> **Stated problem**:
Copy out the whole listing below word for word, leaving the pictures out.

> **Target position records**:
>>>>
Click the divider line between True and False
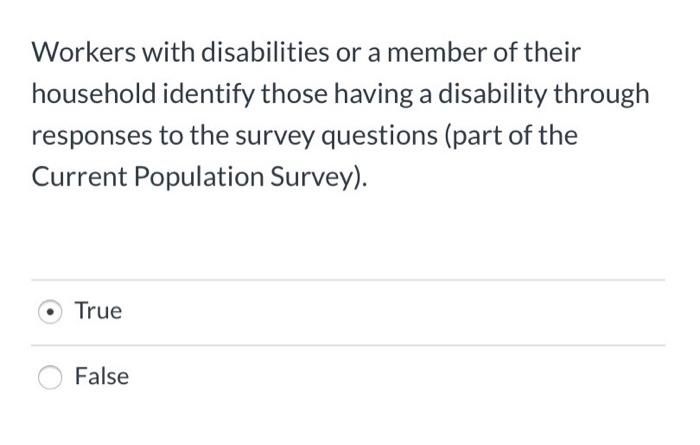The image size is (700, 445). coord(348,345)
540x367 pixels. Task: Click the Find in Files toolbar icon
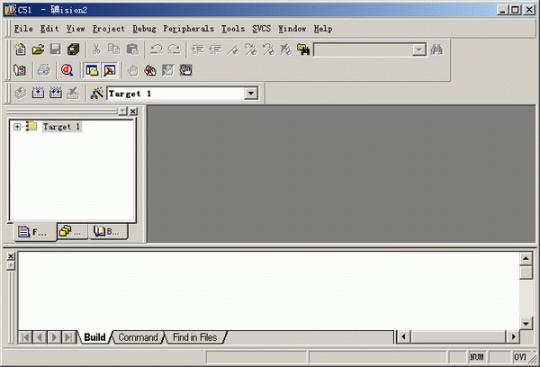coord(303,50)
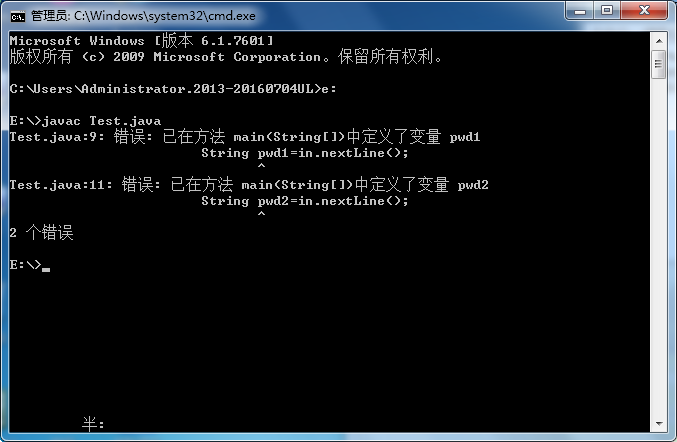Click the empty scrollbar track below the thumb

pyautogui.click(x=659, y=246)
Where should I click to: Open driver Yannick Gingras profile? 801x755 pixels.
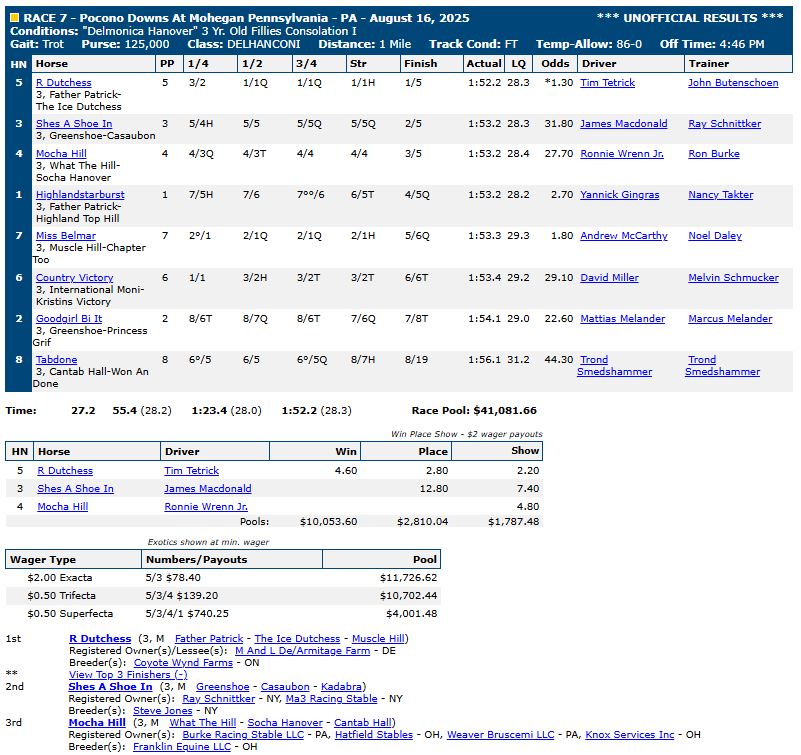point(619,195)
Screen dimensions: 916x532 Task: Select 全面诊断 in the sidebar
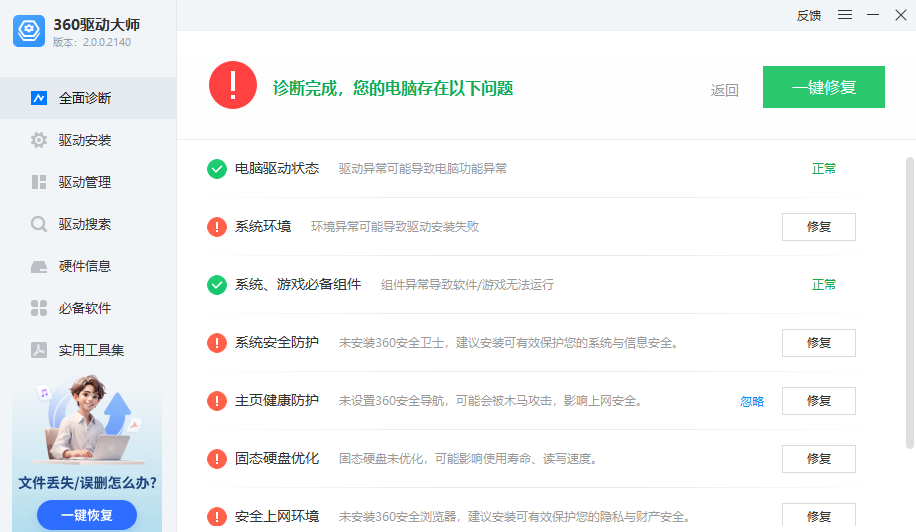(85, 98)
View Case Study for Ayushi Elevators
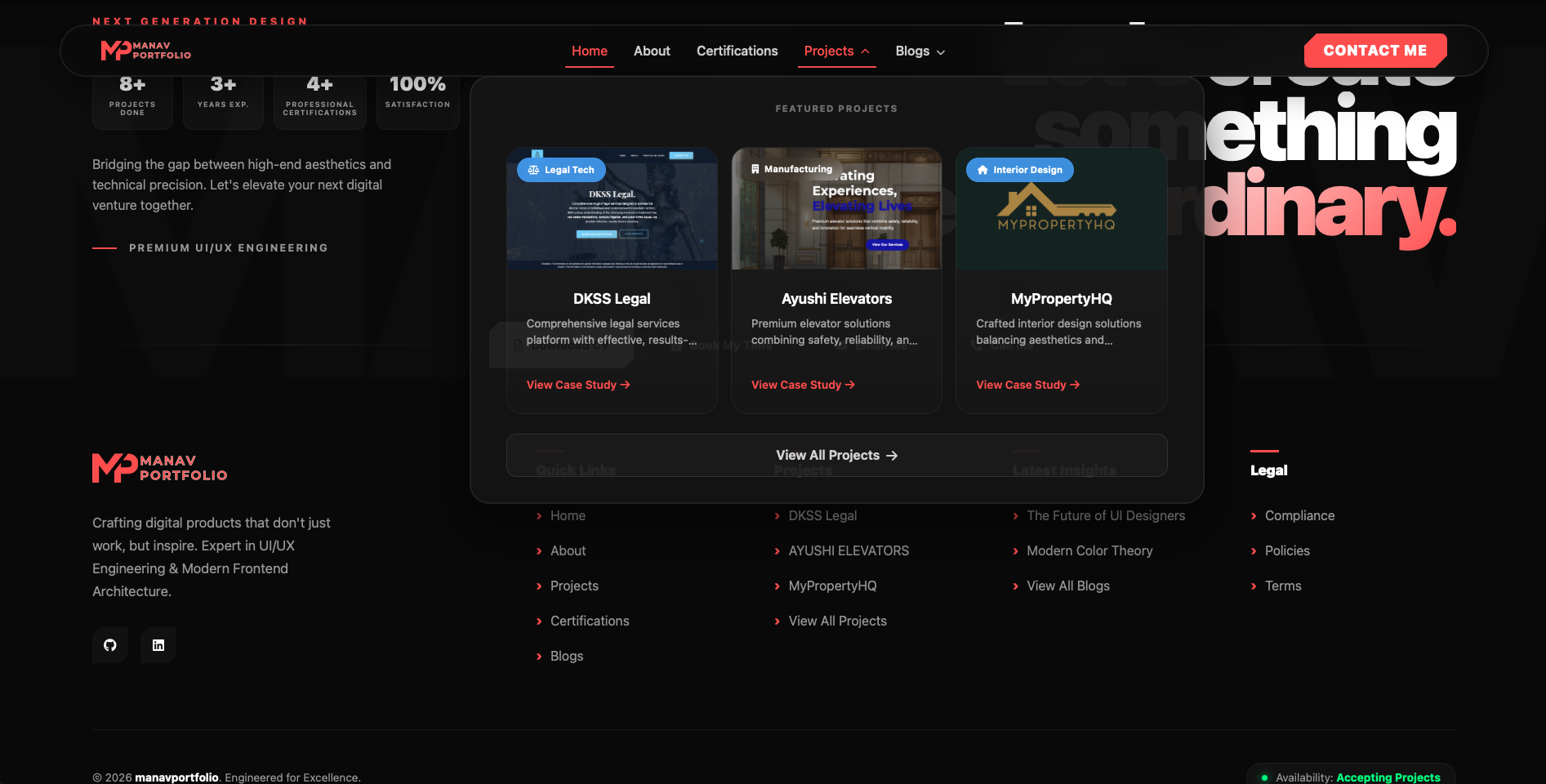1546x784 pixels. pyautogui.click(x=803, y=385)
<<<<
> **Output below**:
Click the divider line between True and False
The image size is (700, 445). coord(348,345)
540x367 pixels. Task: Click the Find in Files toolbar icon
coord(303,50)
Click the empty scrollbar track below the thumb

pyautogui.click(x=659, y=246)
Where should I click to: Open driver Yannick Gingras profile? 801x755 pixels.
point(619,195)
Screen dimensions: 916x532 Task: Select 全面诊断 in the sidebar
(85, 98)
View Case Study for Ayushi Elevators
1546x784 pixels. pyautogui.click(x=803, y=385)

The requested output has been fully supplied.